Ophélie

Ma libraire, Ophélie, me bat froid, c'est un fait, elle a sa mauvaise figure. Je crois comprendre qu'elle me reproche tout : d'avoir soutenu Houellebecq, dont les ventes, paraît-il, se tassent ; d'avoir dit du bien de Weyergans qui n'hésite pas à faire étalage de ses aventures extraconjugales ; bref, c'est son point de vue bétonné, de ne pas être moral.
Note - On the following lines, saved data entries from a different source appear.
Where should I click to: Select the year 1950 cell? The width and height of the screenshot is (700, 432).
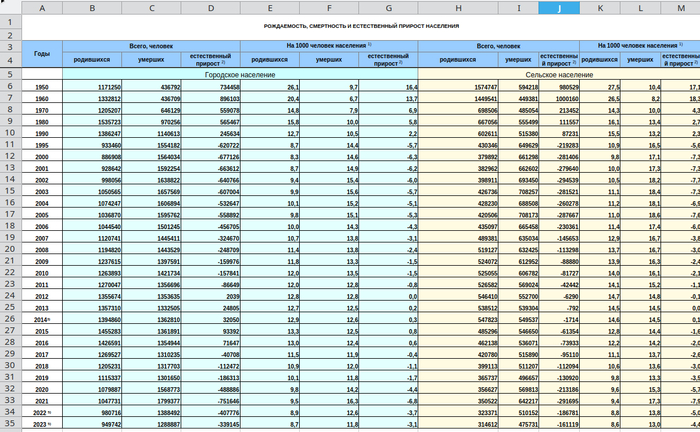tap(41, 88)

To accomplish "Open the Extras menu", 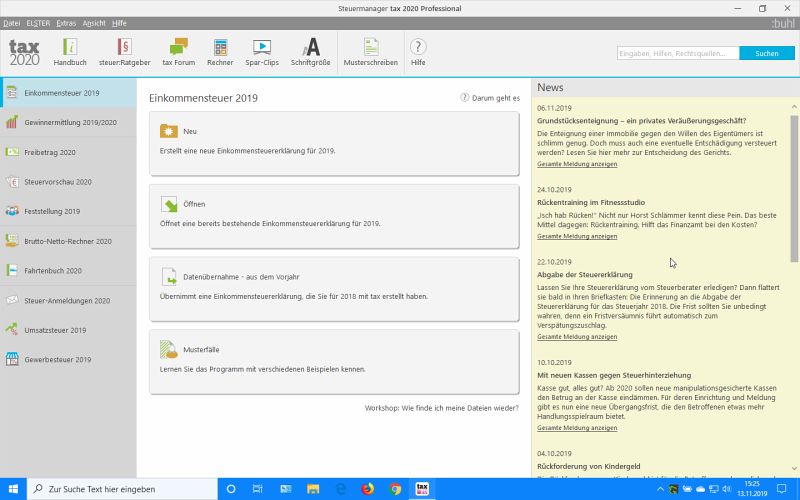I will pos(66,22).
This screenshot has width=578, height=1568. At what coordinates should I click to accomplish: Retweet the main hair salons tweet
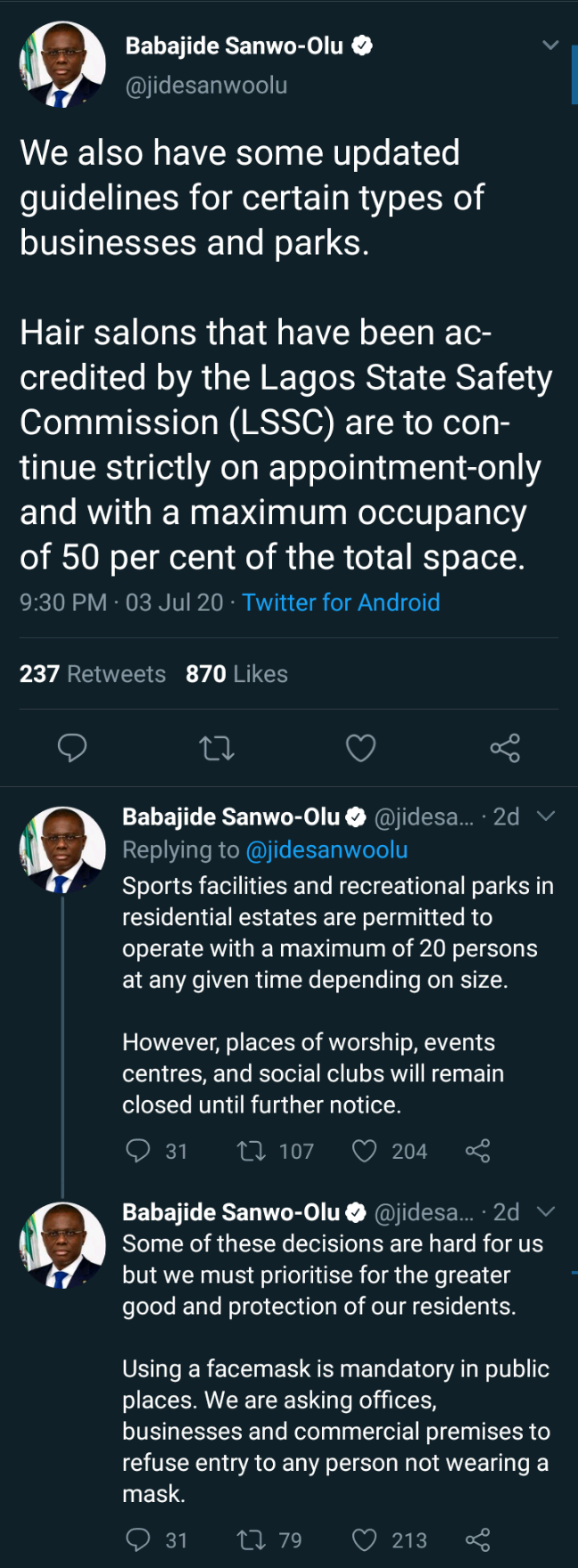(217, 748)
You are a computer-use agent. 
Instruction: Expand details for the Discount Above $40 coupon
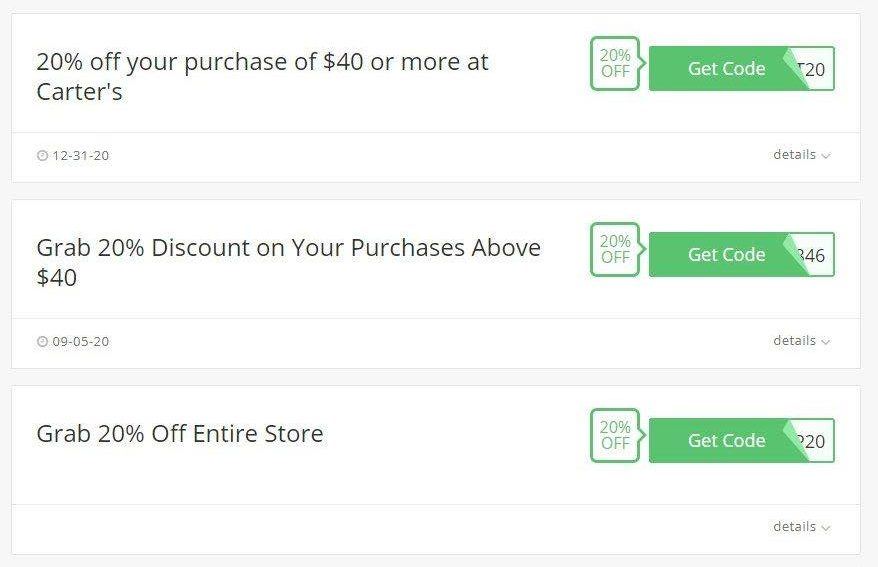point(801,340)
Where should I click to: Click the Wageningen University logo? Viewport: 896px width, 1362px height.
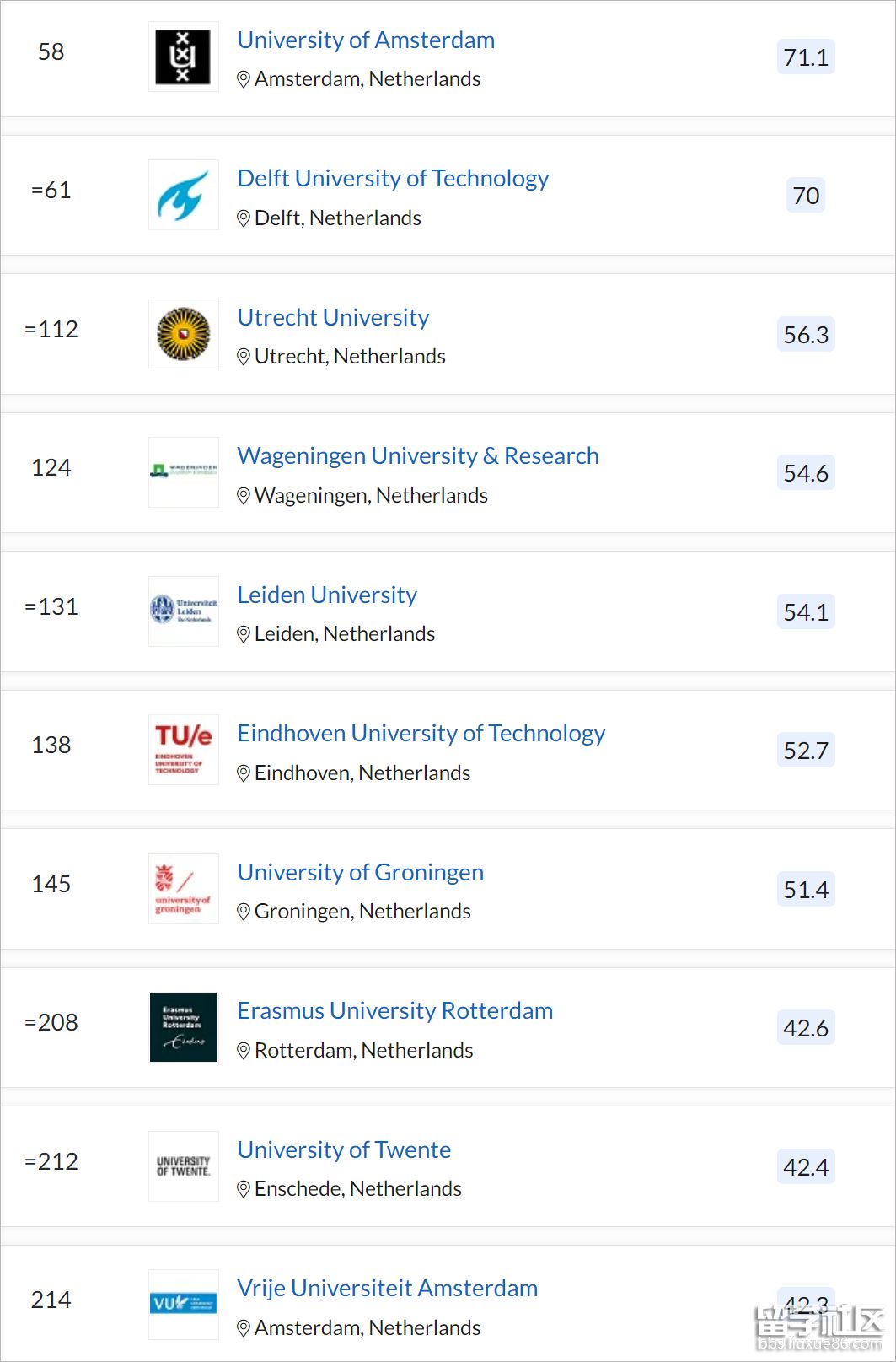click(x=183, y=472)
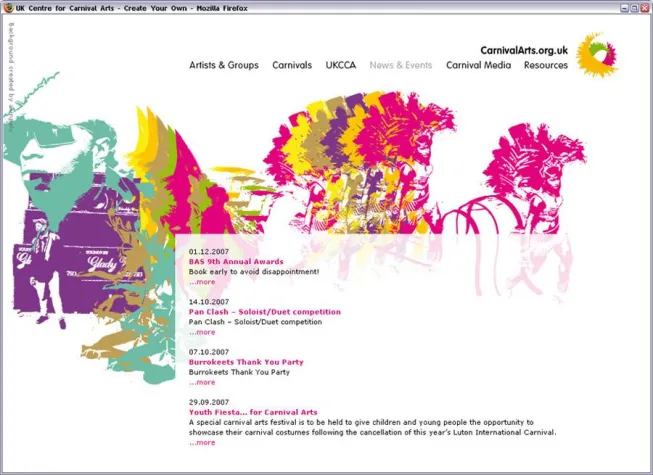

Elle trouve Houellebecq d'une misogynie écœurante, a interdit à sa fille de lire La Possibilité d'une île, espère bien qu'un livre aussi déprimant n'aura pas le Goncourt (un méchant roman qui parle de « pétasses » et de « rombières », un ramassis d'obsessions sexuelles de très mauvais goût). « D'ailleurs, sa femme le quitte », me dit Ophélie, dans un élan de solidarité féminine. Elle me conseille vivement le Hannah Arendt de Laure Adler153 et, bien entendu, prend un air dégoûté quand je lui demande Approche de Hölderlin, de Heidegger154. Va-t-elle me traiter de nazi ? C'est tout juste. Délicieuse Ophélie : la détestation la rend brusquement jolie.